Indian actor (1943–2021)

Thilak Raj (April 5, 1943 – May 7, 2021) was an Indian actor. Also known as Kalthoon Thilak, he was known for playing supporting roles in Tamil films as an antagonist. His breakthrough performance came in the film, Kalthoon (1981), following which he adapted the film's title in his stagename.

== Career ==
Thilak began his career in the Tamil film industry as an assistant editor at AVM Studios and had worked on 24 films. He began experimenting as an actor through appearances in Major Sundarrajan's drama troupe.

Thilak went on to act in over 70 films, including Thayilla Kuzhandhai (1976), Per Solla Oru Pillai (1978) and Aarilirunthu Arubathu Varai (1979), often appearing as arrogant villainous characters. In the latter, he portrayed the son of T. K. Bhagavathi's character, who ill treats the character portrayed by Rajinikanth. He garnered acclaim for his role in Sundarrajan's Kalthoon (1981), featuring as the son of Sivaji Ganesan and K. R. Vijaya's characters.
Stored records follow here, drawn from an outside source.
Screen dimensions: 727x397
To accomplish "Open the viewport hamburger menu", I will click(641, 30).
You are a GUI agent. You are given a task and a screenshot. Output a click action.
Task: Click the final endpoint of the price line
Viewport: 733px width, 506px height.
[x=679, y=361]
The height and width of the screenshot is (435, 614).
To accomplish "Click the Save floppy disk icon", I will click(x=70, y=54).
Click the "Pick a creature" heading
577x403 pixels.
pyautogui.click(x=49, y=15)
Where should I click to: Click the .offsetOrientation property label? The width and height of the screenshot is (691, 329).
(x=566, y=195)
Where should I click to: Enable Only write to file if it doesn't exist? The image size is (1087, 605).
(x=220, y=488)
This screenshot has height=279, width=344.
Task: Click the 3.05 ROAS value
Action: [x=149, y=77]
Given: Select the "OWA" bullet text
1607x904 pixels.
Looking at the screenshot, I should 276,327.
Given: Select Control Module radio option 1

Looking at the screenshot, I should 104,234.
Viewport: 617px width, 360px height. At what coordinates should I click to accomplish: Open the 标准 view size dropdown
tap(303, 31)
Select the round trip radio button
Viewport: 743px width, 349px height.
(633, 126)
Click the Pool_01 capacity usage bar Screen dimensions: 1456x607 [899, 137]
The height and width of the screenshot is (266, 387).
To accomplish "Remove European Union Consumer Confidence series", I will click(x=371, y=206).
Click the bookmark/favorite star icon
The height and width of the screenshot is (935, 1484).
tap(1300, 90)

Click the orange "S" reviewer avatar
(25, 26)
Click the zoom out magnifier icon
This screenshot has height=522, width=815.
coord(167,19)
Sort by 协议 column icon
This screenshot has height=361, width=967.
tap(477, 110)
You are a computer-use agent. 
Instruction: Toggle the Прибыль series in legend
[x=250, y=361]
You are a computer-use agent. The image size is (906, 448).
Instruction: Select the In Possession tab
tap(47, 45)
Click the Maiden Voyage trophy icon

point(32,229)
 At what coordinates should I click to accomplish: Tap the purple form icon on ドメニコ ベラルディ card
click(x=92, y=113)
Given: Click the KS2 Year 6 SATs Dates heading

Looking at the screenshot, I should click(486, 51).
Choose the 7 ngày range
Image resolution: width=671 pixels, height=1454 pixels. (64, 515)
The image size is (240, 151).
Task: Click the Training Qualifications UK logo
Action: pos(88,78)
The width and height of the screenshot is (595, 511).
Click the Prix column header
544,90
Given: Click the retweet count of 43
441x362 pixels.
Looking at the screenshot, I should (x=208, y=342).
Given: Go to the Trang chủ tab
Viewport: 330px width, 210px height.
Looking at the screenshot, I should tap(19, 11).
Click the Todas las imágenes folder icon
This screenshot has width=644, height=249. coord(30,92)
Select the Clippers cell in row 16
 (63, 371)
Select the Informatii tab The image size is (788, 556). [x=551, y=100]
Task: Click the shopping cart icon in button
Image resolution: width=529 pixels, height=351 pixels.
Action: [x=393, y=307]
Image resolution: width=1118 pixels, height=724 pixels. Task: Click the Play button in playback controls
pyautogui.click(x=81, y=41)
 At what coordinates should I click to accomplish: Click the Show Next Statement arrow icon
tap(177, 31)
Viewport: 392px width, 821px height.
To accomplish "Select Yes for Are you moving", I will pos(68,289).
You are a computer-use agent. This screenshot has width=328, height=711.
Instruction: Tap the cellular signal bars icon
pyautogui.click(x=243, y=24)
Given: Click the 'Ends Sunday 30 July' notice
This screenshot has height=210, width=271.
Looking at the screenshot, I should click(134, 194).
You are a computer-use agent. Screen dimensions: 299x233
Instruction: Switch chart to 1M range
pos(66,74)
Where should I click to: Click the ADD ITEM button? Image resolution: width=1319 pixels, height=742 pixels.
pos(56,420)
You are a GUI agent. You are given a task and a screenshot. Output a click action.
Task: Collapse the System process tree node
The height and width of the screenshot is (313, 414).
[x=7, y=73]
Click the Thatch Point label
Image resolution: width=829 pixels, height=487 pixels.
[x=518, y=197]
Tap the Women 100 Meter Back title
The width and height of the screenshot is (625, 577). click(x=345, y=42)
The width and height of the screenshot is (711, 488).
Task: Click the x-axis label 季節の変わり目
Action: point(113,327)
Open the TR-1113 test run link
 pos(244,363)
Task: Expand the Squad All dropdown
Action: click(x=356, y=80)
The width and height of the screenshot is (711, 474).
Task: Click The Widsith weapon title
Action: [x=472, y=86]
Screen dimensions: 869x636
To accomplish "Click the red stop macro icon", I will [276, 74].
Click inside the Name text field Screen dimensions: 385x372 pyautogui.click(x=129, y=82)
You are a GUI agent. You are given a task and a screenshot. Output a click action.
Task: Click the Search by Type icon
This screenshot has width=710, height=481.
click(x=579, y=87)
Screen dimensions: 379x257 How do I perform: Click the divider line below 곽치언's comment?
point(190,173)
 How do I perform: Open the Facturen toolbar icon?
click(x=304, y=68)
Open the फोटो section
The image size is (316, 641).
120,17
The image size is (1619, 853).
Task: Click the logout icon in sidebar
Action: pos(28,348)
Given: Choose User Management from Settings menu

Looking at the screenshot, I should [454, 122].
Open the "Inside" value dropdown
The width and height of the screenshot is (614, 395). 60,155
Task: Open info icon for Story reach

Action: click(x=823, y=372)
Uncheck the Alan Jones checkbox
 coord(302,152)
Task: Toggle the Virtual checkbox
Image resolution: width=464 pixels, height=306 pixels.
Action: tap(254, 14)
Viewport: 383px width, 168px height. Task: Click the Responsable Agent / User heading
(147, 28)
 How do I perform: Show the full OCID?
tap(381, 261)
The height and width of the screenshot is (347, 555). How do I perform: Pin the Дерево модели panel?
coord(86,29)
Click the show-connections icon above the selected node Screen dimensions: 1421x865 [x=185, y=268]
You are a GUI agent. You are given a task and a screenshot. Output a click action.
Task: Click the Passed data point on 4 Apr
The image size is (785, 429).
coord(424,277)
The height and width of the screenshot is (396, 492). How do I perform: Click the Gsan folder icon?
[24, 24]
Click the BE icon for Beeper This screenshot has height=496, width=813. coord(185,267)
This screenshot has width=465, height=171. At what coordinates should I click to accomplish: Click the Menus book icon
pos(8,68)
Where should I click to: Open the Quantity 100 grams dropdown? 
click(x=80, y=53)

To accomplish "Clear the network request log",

In the 2010s, he worked as an actor in Tamil television serials.

== Filmography ==
- Films

- Vellikizhamai Viratham (1974)
- Tiger Thathachari (1974)
- Apoorva Raagangal (1975)
- Thayilla Kuzhandhai (1976)
- Oru Oodhappu Kan Simittugiradhu (1976)
- Per Solla Oru Pillai (1978)
- Aarilirunthu Arubathu Varai (1979)
- Kalthoon (1981)
- Per Sollum Pillai (1987)
- Kai Naattu (1988)
- Aavathellam Pennale (1990)
- Velai Kidaichuduchu (1990)
- Adhikari (1991)

- Television
- Gopuram
- Athipookkal

== Death ==
Thilak died of COVID-19 during the COVID-19 pandemic in Tamil Nadu in Chennai on 7 May 2021.